EXERCISE DIRECTIONS
Tell how many lines in the records contain the word "warning"; the number alone is the answer.

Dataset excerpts
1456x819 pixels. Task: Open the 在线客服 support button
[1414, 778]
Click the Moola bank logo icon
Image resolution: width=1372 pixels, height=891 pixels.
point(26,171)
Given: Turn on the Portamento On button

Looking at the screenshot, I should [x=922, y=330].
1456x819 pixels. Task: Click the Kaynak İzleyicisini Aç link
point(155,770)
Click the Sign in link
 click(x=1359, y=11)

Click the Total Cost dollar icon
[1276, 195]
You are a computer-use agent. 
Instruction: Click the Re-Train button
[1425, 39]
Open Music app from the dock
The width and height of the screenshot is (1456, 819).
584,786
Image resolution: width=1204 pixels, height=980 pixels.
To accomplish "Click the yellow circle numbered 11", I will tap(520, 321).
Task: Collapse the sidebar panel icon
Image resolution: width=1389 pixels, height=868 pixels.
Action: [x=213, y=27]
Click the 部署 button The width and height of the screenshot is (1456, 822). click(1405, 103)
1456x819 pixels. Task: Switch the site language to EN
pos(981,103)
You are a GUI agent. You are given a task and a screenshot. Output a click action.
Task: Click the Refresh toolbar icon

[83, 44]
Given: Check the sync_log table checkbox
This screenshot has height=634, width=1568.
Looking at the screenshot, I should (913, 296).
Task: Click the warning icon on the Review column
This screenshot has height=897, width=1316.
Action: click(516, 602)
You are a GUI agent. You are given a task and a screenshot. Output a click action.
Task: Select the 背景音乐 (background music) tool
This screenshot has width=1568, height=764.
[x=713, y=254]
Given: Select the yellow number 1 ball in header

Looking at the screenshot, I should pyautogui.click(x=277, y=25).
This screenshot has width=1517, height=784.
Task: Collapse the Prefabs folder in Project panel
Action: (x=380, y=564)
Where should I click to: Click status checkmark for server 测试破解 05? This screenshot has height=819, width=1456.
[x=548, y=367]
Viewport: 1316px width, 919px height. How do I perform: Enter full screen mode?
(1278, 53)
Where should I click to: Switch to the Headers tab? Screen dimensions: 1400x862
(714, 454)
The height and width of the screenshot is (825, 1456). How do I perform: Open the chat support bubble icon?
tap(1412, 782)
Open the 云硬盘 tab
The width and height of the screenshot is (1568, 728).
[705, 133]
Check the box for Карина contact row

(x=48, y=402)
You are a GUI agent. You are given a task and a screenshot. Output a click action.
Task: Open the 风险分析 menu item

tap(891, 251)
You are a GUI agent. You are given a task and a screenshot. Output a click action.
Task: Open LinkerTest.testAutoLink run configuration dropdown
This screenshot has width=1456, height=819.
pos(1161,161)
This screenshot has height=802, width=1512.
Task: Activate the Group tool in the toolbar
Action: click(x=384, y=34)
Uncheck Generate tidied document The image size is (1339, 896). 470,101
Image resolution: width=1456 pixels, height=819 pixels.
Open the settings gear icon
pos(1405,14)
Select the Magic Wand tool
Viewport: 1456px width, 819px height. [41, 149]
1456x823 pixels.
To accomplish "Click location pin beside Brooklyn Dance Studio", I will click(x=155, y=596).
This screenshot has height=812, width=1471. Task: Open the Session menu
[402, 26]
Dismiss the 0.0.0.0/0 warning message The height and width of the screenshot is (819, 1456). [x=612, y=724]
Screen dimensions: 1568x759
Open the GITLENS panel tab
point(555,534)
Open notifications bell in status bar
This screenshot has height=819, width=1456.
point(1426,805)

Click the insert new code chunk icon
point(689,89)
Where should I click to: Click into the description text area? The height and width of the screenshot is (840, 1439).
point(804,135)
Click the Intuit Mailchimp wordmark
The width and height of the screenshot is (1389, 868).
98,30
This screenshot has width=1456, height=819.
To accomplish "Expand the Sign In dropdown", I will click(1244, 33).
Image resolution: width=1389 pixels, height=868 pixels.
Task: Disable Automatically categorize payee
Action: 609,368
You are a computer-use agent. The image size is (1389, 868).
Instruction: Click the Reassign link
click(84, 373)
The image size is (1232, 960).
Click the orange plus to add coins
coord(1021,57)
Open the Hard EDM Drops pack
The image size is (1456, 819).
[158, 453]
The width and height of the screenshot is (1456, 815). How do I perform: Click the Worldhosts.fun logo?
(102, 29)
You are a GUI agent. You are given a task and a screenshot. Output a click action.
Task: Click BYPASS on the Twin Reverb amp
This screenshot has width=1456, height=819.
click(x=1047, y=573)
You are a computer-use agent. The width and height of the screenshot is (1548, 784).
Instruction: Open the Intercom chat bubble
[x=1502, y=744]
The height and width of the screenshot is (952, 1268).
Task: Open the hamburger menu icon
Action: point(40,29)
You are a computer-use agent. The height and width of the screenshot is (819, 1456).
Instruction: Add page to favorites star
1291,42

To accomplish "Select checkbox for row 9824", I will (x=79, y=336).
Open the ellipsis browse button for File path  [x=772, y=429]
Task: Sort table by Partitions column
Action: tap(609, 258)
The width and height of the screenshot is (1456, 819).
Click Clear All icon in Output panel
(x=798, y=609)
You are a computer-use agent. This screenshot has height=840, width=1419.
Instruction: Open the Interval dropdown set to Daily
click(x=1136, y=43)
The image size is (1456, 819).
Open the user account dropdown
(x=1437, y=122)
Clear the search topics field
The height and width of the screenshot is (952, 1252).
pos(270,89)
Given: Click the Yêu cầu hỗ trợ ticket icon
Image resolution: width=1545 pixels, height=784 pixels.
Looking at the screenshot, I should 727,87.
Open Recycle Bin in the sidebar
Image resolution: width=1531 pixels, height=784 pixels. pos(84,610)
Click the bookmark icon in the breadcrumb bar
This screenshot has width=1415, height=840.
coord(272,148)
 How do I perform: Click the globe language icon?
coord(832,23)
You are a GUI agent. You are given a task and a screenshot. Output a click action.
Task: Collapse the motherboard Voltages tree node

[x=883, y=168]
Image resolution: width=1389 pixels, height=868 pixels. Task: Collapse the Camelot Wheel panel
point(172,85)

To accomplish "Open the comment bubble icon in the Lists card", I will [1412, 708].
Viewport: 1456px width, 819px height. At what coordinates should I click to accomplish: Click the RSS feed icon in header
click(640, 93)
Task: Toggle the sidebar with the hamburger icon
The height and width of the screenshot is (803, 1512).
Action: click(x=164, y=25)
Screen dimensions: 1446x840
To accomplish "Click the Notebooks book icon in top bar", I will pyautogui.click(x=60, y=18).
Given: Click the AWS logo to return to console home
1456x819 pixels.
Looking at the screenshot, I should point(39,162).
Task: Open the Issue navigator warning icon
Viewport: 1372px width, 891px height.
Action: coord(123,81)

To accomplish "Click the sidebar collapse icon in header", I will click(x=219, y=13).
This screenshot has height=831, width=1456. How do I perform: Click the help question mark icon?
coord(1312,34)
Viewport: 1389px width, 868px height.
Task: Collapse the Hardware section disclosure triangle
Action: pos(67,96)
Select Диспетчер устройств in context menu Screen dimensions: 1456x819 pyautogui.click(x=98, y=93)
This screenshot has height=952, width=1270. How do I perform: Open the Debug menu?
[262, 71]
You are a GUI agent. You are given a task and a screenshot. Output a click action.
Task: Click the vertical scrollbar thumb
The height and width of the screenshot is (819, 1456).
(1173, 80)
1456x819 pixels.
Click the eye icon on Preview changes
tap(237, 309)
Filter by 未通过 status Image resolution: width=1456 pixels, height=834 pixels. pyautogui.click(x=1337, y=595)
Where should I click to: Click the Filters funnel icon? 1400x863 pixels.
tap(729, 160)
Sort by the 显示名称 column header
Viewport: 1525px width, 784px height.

TASK RESPONSE
3